Speaking at the Federal Executive Council meeting on Wednesday, Zainab Ahmed, Minister of Finance, said removal of subsidy would have negative effect on vulnerable Nigerians.
Ahmed explained that while the country appreciates the advice of the International Monetary Fund (IMF), what works for others may not be operable within Nigeria’s context, describing the country as unique.
She said the government is still considering various options and until a decision is reached, no action will be taken.
“In some countries, they provided buses to transport people, in some countries they provide subsidies in a manner that the people that are directly requiring the subsidies.
“We have not found a way to do it. What we are doing now, the subsidy, it is everybody that it benefiting, whereas it is the people who are really vulnerable that need subsidy.

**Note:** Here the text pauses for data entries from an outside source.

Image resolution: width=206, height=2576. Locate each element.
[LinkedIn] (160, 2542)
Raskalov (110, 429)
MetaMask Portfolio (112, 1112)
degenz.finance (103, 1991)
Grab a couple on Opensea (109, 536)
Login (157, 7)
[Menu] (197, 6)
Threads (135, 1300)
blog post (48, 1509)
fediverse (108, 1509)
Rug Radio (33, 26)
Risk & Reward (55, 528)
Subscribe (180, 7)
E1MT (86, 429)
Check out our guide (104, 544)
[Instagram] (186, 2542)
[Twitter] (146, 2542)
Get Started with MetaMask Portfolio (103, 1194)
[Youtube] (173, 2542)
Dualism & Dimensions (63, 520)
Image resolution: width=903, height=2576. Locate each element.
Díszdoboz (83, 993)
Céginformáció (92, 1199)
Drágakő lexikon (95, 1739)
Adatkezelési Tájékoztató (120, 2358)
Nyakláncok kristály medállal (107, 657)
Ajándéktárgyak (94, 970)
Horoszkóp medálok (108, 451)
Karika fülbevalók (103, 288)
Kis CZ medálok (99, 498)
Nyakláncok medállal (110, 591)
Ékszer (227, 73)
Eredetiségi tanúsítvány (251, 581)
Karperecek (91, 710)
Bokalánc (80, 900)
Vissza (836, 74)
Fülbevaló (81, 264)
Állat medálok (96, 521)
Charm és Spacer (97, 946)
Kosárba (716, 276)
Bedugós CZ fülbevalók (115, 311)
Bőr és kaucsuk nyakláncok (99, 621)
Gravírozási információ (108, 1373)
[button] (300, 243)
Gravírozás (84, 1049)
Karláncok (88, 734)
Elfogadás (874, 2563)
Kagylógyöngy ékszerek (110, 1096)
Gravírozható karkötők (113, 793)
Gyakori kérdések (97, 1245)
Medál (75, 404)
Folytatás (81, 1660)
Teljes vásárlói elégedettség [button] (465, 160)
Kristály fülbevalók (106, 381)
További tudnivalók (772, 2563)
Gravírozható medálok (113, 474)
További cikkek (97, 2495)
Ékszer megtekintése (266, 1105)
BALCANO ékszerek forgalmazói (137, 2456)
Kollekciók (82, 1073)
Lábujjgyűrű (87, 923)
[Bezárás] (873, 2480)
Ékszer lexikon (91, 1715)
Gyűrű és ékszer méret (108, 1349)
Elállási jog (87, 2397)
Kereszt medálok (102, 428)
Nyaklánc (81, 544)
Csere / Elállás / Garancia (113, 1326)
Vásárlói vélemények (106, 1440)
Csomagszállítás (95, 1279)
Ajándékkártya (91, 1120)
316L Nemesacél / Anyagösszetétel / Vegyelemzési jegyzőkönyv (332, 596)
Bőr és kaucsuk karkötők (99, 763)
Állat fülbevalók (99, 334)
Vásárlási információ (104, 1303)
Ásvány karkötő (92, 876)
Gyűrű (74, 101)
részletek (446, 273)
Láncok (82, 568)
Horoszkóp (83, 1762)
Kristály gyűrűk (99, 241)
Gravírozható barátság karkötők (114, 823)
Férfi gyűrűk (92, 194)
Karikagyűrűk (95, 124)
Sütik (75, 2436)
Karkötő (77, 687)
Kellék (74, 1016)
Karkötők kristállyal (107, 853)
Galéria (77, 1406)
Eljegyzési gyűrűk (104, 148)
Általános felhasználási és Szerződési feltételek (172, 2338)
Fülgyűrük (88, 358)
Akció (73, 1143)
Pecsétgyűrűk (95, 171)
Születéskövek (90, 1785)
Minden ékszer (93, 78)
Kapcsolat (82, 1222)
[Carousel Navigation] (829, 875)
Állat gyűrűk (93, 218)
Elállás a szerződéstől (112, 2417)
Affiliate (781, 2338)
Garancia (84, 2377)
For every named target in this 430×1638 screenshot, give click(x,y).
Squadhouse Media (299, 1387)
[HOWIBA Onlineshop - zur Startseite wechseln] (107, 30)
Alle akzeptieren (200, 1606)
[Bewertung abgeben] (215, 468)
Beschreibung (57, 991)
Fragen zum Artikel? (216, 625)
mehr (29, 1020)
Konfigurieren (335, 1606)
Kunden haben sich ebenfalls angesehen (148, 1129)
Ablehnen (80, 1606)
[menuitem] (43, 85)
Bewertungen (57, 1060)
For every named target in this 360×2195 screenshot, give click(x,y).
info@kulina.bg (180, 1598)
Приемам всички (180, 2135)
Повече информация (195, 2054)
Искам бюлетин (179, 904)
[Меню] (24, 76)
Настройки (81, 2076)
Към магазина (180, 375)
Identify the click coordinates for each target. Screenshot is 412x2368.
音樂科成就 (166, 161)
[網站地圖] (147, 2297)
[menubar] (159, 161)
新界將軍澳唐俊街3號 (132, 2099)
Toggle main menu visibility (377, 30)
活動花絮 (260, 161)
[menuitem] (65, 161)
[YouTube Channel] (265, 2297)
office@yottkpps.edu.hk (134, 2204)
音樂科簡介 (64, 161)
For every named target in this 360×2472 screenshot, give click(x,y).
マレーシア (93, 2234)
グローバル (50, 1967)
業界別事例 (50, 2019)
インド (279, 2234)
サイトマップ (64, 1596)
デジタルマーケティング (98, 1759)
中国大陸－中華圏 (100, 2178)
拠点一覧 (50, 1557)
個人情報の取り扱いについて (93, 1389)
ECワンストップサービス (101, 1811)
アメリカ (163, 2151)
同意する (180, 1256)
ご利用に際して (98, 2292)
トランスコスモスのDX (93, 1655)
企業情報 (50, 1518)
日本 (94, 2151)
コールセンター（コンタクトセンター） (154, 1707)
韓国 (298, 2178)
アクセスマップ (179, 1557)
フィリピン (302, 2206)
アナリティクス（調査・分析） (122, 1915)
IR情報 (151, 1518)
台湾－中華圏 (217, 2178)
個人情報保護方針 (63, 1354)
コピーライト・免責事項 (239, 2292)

“So, in the executive with the support of the legislature, we have to find a formula that will work for Nigeria. And until we do that, we should not be contemplating removing the subsidy because, indeed when we do, there will be people that will suffer. So, we are not yet there.
“We discussed this periodically under the Economic Management Team but we still haven’t found a formula that works for Nigeria. And you know that Nigeria is unique. What works for Ghana might not work here.
“So, it’s still work in progress for and there is no intention to remove fuel subsidy at this time,” Ahmed said.
It would be recalled that Christine Lagarde, Managing Director of the IMF had advised Nigeria and other countries to remove fuel subsidy, saying the money spent on subsidy can be redirected to health and education.
Four days after making the suggestion, Ibe Kachikwu, Minister of State for Petroleum Resources, said the landing cost of petrol is now N180 per litre, with the federal government spending N1.86bn on subsidy daily.